Björk + Dirty Projectors // Mount Wittenburg Orca // 24.10.11 // Domino Records
The first thing you’re going to notice about this collaberation is the sheer sparseness of the arrangements. All Björk and Dirty Projectors have given themselves to work with are acoustic guitar, some very understated bass, so-subtle-you’d-almost-miss-it synths and vocal harmonies, though the resulting sound is a very complex, multi-layered one.
The EP of 7 tracks is a concept album sung from the perspectives of a pod of orcas (sung by Björk and Projectors’ chorus trio) and one seemingly very isolated human (sung by the Projectors’ auteur David Longstreth). And if there is one part of this album which really shines, it’s the vocals. As complex interplays of vocal harmonies crest and break over the listener in a pleasantly whale-like way.
The whimiscal choice of subject for the album, however, does the vocal talents no favours, as the lyrics frequently decend into saccharine idealism and the niéve song style gets quite grating after a while. “Beautiful mother up ahead of us, can you see us play inside the waves” is one such line. It was, for me, too cringeworthy to quite bear, and the overall pro-nature/anti-whaling message of the thing, whilst good, is treated in such a starry-eyed way that it could almost have been written by a 9-year old who has just learned about environmental damage. Yes David, we get it, whales are nice, humans do bad things to nature, well done.
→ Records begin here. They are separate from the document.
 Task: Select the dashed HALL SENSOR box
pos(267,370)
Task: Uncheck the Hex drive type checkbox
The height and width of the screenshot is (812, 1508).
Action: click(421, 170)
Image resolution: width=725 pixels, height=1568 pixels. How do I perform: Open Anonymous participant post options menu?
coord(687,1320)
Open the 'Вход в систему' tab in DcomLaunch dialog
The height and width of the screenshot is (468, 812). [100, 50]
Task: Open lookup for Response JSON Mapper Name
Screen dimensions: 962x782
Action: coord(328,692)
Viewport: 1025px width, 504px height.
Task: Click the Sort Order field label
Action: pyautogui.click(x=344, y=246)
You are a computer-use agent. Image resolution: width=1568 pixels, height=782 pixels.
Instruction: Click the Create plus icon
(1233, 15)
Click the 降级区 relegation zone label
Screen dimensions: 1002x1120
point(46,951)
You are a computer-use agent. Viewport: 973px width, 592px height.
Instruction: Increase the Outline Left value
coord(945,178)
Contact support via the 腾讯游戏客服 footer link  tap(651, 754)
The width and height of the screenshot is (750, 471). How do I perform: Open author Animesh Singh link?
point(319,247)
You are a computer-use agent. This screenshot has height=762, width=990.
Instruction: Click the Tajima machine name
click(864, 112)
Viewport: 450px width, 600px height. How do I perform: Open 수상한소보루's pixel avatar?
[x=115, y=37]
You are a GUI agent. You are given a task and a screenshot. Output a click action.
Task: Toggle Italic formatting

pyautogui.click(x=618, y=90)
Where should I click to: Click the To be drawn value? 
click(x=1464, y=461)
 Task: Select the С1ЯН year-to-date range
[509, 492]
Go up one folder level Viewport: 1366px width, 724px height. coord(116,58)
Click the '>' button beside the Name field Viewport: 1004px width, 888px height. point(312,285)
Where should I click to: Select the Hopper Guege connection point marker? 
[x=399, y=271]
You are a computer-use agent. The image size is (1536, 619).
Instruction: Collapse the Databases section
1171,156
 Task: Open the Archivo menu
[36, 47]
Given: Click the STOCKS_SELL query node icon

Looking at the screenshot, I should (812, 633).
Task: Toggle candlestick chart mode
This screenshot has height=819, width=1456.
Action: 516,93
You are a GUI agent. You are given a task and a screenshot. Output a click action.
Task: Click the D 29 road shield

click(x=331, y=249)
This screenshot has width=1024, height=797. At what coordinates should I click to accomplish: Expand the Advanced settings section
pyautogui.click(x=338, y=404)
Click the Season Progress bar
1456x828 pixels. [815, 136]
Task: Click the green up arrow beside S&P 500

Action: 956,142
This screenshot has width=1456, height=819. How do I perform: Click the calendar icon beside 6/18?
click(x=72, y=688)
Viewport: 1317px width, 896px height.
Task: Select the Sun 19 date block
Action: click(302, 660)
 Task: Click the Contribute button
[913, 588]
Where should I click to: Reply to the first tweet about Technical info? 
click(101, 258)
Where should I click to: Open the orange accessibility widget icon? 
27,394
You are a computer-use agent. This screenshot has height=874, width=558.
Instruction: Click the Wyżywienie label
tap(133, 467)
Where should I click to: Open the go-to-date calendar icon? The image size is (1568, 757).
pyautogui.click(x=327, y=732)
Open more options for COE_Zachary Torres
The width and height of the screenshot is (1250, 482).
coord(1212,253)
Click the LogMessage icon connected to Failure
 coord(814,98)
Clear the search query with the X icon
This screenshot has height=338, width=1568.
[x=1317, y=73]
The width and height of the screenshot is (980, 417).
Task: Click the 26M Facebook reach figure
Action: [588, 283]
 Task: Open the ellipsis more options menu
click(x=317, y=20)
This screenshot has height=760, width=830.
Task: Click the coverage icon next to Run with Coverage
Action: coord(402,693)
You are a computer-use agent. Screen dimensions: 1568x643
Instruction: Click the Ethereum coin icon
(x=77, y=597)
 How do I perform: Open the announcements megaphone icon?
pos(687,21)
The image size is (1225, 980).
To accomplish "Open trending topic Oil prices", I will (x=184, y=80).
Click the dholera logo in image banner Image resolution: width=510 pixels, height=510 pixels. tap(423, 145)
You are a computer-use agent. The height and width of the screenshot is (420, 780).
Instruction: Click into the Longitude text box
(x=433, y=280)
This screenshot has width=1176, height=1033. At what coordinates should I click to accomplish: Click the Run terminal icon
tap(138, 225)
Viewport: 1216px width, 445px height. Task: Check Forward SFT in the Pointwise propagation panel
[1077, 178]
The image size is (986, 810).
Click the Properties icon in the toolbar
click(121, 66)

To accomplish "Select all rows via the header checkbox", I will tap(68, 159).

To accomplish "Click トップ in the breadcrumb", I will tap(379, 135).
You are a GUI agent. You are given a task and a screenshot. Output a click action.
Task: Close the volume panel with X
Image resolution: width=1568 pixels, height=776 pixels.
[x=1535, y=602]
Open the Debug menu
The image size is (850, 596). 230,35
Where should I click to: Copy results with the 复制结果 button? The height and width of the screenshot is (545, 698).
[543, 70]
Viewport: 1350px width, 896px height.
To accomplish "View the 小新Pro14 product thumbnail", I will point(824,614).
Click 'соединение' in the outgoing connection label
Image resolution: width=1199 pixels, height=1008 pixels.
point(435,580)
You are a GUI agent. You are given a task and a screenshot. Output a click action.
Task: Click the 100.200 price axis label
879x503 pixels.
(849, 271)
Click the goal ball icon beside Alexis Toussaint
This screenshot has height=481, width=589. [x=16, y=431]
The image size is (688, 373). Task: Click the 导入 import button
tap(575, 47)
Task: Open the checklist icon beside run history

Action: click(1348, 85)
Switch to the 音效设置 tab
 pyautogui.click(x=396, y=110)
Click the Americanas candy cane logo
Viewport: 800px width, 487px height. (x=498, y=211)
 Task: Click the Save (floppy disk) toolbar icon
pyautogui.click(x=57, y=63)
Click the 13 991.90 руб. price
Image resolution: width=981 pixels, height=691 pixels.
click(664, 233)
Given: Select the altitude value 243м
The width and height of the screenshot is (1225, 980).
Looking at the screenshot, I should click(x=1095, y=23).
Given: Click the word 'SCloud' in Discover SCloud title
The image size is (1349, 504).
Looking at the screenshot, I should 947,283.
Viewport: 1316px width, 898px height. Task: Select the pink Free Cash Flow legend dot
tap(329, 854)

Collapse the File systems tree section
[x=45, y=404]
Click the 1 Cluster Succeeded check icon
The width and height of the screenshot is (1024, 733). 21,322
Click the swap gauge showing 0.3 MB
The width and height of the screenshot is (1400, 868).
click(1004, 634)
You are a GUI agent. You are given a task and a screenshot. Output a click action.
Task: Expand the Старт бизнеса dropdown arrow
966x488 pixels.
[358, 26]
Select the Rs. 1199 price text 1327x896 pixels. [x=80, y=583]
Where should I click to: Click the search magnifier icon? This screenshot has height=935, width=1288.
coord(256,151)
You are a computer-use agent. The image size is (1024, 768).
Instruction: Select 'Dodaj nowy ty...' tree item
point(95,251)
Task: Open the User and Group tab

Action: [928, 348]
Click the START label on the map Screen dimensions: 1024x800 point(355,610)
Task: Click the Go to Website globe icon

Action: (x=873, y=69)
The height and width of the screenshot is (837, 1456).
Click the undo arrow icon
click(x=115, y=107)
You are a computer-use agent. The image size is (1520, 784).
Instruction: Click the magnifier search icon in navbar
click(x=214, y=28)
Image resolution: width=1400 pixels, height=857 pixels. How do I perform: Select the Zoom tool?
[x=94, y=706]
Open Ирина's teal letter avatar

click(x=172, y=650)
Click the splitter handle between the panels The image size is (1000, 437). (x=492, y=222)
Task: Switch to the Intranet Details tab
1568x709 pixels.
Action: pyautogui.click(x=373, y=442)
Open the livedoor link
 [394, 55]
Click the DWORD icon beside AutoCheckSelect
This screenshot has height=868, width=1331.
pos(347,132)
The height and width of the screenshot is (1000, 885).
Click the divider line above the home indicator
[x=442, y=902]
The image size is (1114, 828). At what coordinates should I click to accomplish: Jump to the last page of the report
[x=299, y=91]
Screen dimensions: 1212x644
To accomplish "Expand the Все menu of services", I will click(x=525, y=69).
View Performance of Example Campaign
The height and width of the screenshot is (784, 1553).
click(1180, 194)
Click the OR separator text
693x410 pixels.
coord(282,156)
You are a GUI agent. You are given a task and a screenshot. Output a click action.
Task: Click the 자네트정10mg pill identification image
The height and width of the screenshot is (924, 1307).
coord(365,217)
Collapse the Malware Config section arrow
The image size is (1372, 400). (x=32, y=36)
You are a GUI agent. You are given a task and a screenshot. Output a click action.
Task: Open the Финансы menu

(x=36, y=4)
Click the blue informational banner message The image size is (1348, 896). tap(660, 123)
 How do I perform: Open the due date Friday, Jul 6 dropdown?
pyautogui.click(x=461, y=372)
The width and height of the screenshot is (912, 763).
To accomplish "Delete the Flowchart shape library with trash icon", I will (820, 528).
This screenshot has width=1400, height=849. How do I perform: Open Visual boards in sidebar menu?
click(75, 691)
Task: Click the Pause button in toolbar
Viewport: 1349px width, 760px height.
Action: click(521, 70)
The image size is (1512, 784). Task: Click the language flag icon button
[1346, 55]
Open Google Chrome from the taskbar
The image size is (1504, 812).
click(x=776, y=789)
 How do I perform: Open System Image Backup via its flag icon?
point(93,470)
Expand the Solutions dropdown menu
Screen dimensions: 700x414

The feeling I get from this album is, sadly, simply “meh” – I can’t fault the musicianship, but the overall effect is somewhat underwhelming. It’s like if Heston Blumenthal cooked you dinner and all you got was a bacon sandwich. There’s nothing wrong with a bacon sandwich, but you would have expected more. Ultimately, it’s a nice album to listen to in the bath, but its not much to write home about, though I fully expect it to turn up in some sickeningly quirky hipster film sooner or later.